Data published by the Office for National Statistics on Thursday also revised up the net migration figure for the year ending December 2022, to 745,000, a new record high and up 139,000 on its previous estimate.
“While it is too early to say if this is the start of a new downward trend, these more recent estimates indicate a slowing of immigration coupled with increasing emigration,” a news agency said.
High levels of legal migration have for more than a decade dominated Britain’s political landscape and the issue was one of the driving forces behind the country’s 2016 vote in favour of leaving the European Union.
While it remains at such elevated levels — it is more than double the 329,000 figure recorded in 2015 ahead of the Brexit vote — it will to be seen as unwelcome news by many in Sunak’s Conservative Party in the run up to an election expected next year.
For some voters, the number of arrivals into the country and the pressure felt on public services will be a key issue.

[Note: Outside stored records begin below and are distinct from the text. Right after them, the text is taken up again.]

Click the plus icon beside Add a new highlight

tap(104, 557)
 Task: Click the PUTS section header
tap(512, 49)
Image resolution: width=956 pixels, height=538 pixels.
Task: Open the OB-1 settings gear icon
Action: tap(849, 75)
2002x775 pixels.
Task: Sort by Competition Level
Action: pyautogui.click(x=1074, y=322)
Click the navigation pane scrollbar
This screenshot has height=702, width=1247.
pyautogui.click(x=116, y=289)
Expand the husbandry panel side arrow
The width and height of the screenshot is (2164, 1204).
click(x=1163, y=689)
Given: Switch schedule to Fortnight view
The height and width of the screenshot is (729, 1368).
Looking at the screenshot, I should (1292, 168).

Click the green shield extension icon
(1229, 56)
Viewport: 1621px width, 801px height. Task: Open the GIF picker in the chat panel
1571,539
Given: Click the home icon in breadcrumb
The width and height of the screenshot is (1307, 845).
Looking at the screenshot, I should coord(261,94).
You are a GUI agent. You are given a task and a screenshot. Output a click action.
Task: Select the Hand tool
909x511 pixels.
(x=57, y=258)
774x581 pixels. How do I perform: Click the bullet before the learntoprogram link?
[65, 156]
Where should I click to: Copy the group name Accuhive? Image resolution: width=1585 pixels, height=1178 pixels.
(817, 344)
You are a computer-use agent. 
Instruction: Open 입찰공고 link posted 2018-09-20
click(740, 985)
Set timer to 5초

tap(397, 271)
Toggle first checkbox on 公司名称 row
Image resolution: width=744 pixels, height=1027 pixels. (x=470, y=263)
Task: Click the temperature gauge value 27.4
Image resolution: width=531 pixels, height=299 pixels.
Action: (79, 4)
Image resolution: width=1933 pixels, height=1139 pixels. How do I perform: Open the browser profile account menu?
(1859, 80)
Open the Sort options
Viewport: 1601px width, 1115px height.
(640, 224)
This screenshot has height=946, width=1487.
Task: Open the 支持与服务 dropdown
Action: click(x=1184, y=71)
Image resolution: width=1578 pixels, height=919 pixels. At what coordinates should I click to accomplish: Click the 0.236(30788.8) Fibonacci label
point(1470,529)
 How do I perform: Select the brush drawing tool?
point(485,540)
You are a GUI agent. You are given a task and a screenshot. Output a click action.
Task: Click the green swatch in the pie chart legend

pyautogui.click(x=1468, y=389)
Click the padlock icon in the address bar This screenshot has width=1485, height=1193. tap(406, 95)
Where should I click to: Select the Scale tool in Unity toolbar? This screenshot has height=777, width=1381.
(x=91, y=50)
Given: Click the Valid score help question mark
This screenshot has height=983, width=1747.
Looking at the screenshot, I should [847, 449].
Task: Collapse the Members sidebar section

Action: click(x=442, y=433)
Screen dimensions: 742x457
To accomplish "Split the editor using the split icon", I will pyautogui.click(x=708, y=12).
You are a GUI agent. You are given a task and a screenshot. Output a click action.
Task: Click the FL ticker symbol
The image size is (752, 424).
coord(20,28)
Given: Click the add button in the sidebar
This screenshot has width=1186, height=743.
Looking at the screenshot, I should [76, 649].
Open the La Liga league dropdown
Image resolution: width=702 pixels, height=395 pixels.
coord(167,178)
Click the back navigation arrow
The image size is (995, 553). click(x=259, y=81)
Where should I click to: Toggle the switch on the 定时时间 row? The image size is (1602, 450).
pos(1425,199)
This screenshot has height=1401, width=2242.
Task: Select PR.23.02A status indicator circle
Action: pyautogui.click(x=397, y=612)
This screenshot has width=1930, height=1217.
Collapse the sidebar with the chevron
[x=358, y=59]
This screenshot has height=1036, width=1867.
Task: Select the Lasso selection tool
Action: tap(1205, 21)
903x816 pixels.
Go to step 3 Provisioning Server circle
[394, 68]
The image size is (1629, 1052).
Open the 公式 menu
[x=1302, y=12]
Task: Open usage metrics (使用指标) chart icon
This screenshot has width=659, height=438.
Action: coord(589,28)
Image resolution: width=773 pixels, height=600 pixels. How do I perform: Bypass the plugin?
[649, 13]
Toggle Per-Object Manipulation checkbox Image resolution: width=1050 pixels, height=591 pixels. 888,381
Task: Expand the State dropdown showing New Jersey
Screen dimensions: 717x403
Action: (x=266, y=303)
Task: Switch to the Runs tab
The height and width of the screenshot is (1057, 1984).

While Sunak’s most recent focus has been on reducing illegal migration, he also wants to cut the number of people arriving legally, but labour shortages in some industries, plus the need to accommodate those arriving from Ukraine and Hong Kong under special visa schemes have made this a challenge.
The most recent net migration figures were mostly driven by migrants coming for work, to fulfil roles in the health and care sectors, while the number of arrivals on humanitarian routes fell, a news agency said.